Latest update January 25th, 2025 7:00 AM
Jul 06, 2009 Features / Columnists, Tony Deyal column
Gene Kelly, movie star, dancer, singer, and choreographer found “Singing In The Rain” both pleasurable and lucrative. In my case, “singing” and “rain” are not simultaneous events. My singing precedes the rain. It might be that my genes are not Kelly’s, but when a song issues forth from my lips, even the Almighty shows his displeasure.
My teachers realised that while I was good in English and Arithmetic, singing was not my bag. In fact, I could not, and still cannot, carry a tune in a paper bag or any other receptacle. Fortunately, singing was a non-academic Elementary school requirement and as I sang “Row, Row, Row Your Boat” the rain outside and the dirty looks inside from my classmates and teachers alike made it clear that if they had their way I would be rowing my boat, the Hesperus, alone and adrift across the sands o’ Dee.
It was when we got to the more intricate variations that my abilities came to the fore. The music teacher tried to get the class to do a version of “You take the high road, and I take the low road” where one group started ahead of the other. I was in the second group and I was in Scotland afore everyone else. While I trampled the bonnie banks of Loch Lomond the sleeping waters woke up in anger and alarm.
The one exception to the rule was calypso. It is a known fact that anyone with half a voice and no ear for music can sing calypso and generally does. Like my peers, I belted out the hits of the day, particularly those that could be used as weapons against my classmates.
“Mamma Look Ah Boo-Boo Dey” by Lord Melody was an assault rifle directed against my less comely comrades, while “I goin’ to bite them young ladies partner/ like a hotdog or hamburger” from the Spoiler was enough to titillate the young ladies of Standard Five, particularly the ending, “And if you thin don’t be in a fright/ Is only big, fat women I goin’ to bite.”
Even now, while generally reticent about subjecting my children and in my rare visits to Church, the congregation, to my vocal versatility, I do not hesitate to regale them with the rhymes and rhythms with which I grew up and which I still remember and bring out when the mood is on me.

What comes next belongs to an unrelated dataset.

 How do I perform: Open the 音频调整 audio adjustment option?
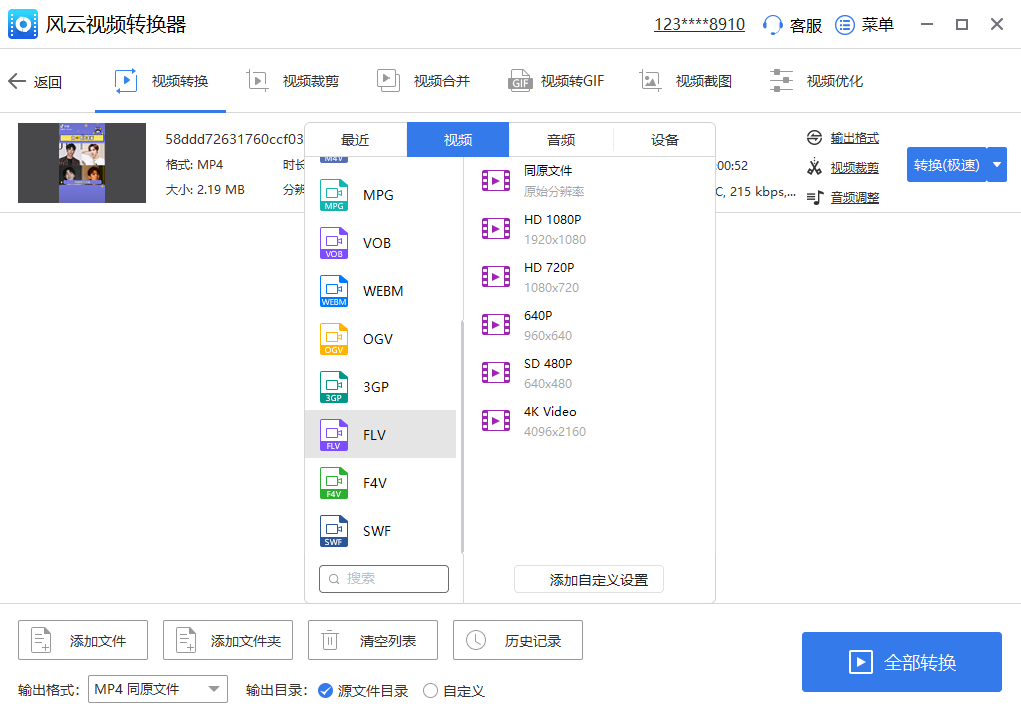tap(848, 196)
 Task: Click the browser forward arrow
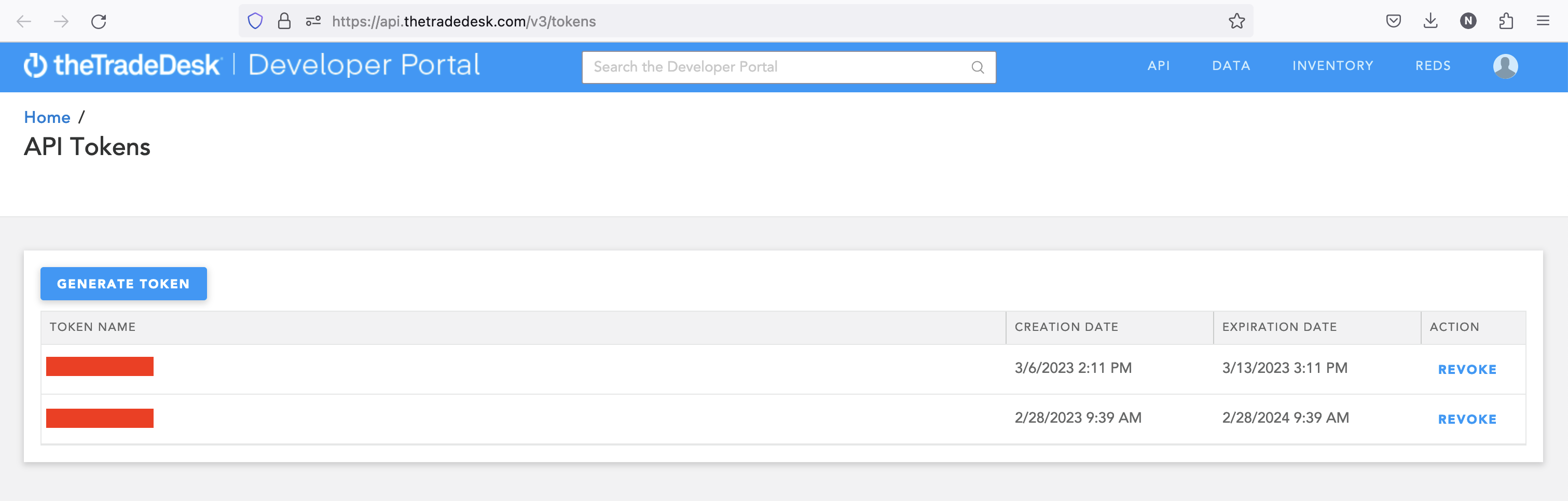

Fortunately for all concerned and within earshot, that has become increasingly rare.
My uncle referred to my frequent forays into the calypso medium as “fast-talking”. He and my other relatives did not think much of my Elvis imitations either and had a jailhouse been handy, I would probably have done my rocking there. I did not try it on my friends because the only rock they knew was something that was thrown or hurled.

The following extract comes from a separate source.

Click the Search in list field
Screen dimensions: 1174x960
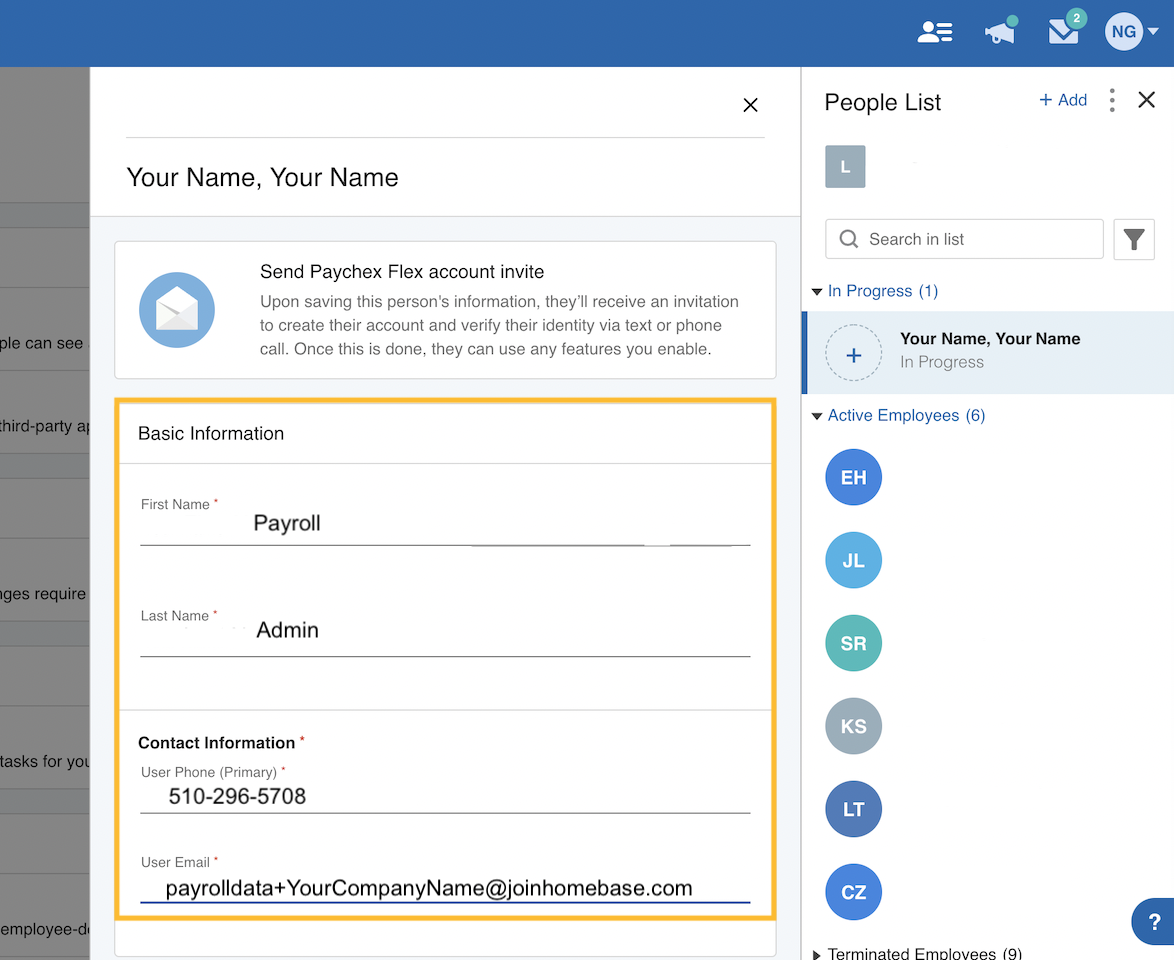click(x=963, y=239)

I tried country and western singing, which like calypso, does not require any musical skills and even tried to write a song but couldn’t find any clean word to rhyme with “truck”. Rap music is very much like reciting poetry but it is not my thing. I listened to it a few days ago as I tried to sleep. I had no choice really, since it was coming from a car about a half-mile away from my house.
The deceased Michael Jackson had the right word for it. When it comes to singing, I am no thriller. I’m bad.

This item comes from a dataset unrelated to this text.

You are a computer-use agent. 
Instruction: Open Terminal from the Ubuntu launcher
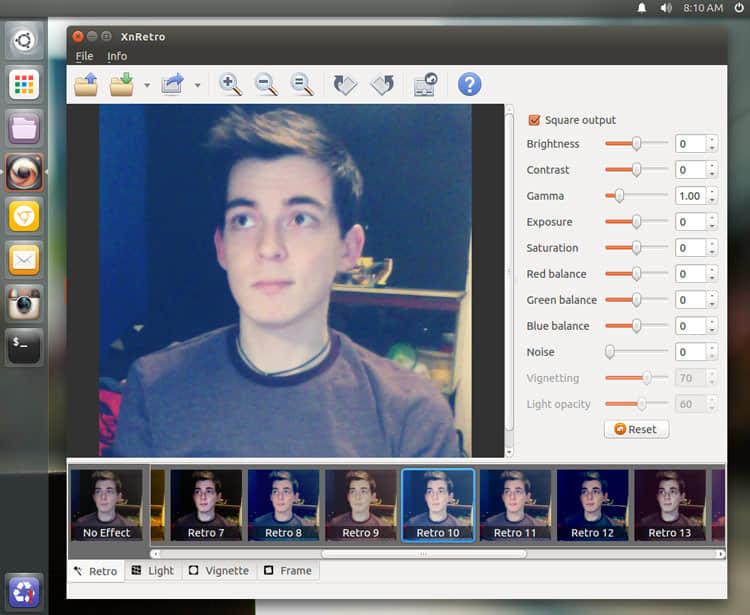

Secondary School was a challenge. Brother Dominic, the choir master, heard me reading a poem in class and thought that my deep bass voice made me a natural for the choir. I protested but to no avail. It was not until I started singing the “Kyrie Eleison” that Brother Dominic got an attack of religion. “Oh God!” he said and, consistent with the meaning of the song, the Lord had mercy on both of us as I demitted the choir to pursue activities of a sporting nature more suited to my temperament and vocal attributes, and he headed to his bed with a blinding headache.
There are other people like me who unfortunately are unaware of their limitations. One singer asked the musical director, “Did you notice how my voice filled the hall?” He replied, “I even noticed people leaving to make room for it.”
Sometimes motherly love can make women tone deaf. A woman beamed at her young daughter who was auditioning for a part in “The Sound of Music”. Another mother nearby murmured at the rendition. The proud mother said, “She got her voice from me.” The other mother replied, “You were very lucky to get rid of it.”
So far, mine has loyally stayed with me despite comments like, “Son, what happen? What they do you for you to cry like that?” and “I hear about opera, and even soap opera, but when you singing in the bathroom is a soap uproar.”
The extreme reaction of family has made me wary of public criticism. Now, I generally avoid exhibiting my musical skills. I especially eschew Karaoke and wisely so. In the Phillipines, a man was killed and another injured in a fight that began when a group of drinkers complained that a singer was out of tune.
According to writer Melvin Durai, “Being out of tune in Manila is almost as bad as being out of beer.” In Malaysia , a man was stabbed to death by customers at a Malaysian karaoke bar for singing too much and refusing to share the microphone.
No fear of that for me. I know my place in the musical constellation. The one regret I have is that even death would be agonising. I figure if I can’t go out with a song on my lips, I will just croak.
*Tony Deyal was last seen talking about the man who went outside every time his wife started singing. It was not that he didn’t like her singing, he just wanted the neighbours to know he was not beating her.